(Document excerpt):

Others to be spotlighted in the Frontiers symposium: postdoctoral fellows Rick Fandino of Cornell University and Ani Agnihotri of Murdoch University; soon-to-be-assistant professor Dan Peach of the University of Georgia; associate professors Mengbo Guo of the Chinese Academy of Agricultural Sciences, Zain Syed of the University of Kentucky (formerly of the Walter Leal lab, UC Davis) and Karen Menuz of the University of Connecticut; and professor Chen-Zhu Wang, of the Chinese Academy Sciences.
"I am grateful for this opportunity to present my research and network with other chemical ecologists around the world," said postdoctoral scholar Rick Fandino, a research associate at Cornell University's Department of Ecology and Evolution. "As a first-generation U.S. American Latinx these opportunities are critical to advance in highly competitive and underrepresented STEM fields."
“It's incredibly supportive of Walter to use his standing in the field to help elevate early career researchers," said selected participant Greg Pask, an assistant professor of biology, Middlebury College, Vermont. "And I'm excited to hear about the exciting research from this generation of chemical ecologists.” (For more on the invited speakers, access this short video at https://youtu.be/liy9HpKTmOo)
The ISCE-APACE joint meeting, themed “Managing Sustainability in Challenging Times,” will include 15 plenary, 15 symposia, as well as invited lectures. Among the lectures is the inaugural Wittko Francke Daaks-Chemicals Memorial Lecture, sponsored by Wittko Francke's Daaks-Chemicals Fund. ISCE promotes the understanding of interactions between organisms and their environment that are mediated by naturally occurring chemicals.
First In-Depth Analysis. Crowley-Gall's research on Drosophila repleta is "the first in-depth analysis of the olfactory system across the repleta group and provides the opportunity to test for conserved mechanisms in the olfactory system underlying divergence and host shift." A species of vinegar fly in the family Drosophilidae, D. repleta is a carrier of foodborne illnesses.

(Items from a dataset):

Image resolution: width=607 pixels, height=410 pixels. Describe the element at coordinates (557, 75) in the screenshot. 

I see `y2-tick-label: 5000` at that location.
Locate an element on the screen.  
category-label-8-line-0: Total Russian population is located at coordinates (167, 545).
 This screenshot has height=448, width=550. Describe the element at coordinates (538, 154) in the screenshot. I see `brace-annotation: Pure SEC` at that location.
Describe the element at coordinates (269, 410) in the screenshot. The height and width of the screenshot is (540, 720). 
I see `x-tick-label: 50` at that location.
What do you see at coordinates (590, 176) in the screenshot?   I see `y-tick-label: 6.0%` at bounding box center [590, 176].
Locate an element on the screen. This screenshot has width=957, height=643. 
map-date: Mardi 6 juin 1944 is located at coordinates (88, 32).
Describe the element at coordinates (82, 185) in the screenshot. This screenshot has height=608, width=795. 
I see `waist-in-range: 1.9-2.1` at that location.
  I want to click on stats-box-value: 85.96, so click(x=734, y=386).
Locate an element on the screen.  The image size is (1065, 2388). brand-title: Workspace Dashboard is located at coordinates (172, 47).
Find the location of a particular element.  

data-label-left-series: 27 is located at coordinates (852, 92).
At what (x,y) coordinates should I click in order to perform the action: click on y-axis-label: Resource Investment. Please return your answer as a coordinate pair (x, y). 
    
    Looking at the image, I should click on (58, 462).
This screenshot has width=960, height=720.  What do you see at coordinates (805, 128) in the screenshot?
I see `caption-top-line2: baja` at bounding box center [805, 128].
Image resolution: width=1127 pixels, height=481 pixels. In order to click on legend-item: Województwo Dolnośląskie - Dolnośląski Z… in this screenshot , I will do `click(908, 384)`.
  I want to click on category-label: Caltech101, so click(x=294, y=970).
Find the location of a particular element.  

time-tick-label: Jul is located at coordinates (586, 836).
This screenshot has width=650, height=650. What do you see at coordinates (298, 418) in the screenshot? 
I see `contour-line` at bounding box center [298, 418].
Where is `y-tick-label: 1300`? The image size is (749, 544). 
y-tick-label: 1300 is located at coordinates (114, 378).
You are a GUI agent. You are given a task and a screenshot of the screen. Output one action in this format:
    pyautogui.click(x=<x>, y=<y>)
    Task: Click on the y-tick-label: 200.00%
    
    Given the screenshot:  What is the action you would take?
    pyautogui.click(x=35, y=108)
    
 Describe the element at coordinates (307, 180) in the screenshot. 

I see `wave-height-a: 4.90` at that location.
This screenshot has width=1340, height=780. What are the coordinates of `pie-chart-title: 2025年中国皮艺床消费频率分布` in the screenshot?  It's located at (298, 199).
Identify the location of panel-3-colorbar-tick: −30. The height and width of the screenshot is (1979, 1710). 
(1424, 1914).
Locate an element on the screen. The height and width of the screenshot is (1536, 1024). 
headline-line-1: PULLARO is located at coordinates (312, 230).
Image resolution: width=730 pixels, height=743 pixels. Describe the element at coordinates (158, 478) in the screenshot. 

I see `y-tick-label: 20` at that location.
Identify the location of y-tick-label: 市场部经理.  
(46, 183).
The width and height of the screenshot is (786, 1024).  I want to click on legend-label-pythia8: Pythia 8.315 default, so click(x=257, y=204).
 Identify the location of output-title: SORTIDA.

(Task statement): Update the chemical ecology meeting text from "The ISCE-APACE joint" to "of foodborne illnesses." by changing "inaugural" to "first", and write out that whole stretch.

(Result for this task):
The ISCE-APACE joint meeting, themed “Managing Sustainability in Challenging Times,” will include 15 plenary, 15 symposia, as well as invited lectures. Among the lectures is the first Wittko Francke Daaks-Chemicals Memorial Lecture, sponsored by Wittko Francke's Daaks-Chemicals Fund. ISCE promotes the understanding of interactions between organisms and their environment that are mediated by naturally occurring chemicals.
First In-Depth Analysis. Crowley-Gall's research on Drosophila repleta is "the first in-depth analysis of the olfactory system across the repleta group and provides the opportunity to test for conserved mechanisms in the olfactory system underlying divergence and host shift." A species of vinegar fly in the family Drosophilidae, D. repleta is a carrier of foodborne illnesses.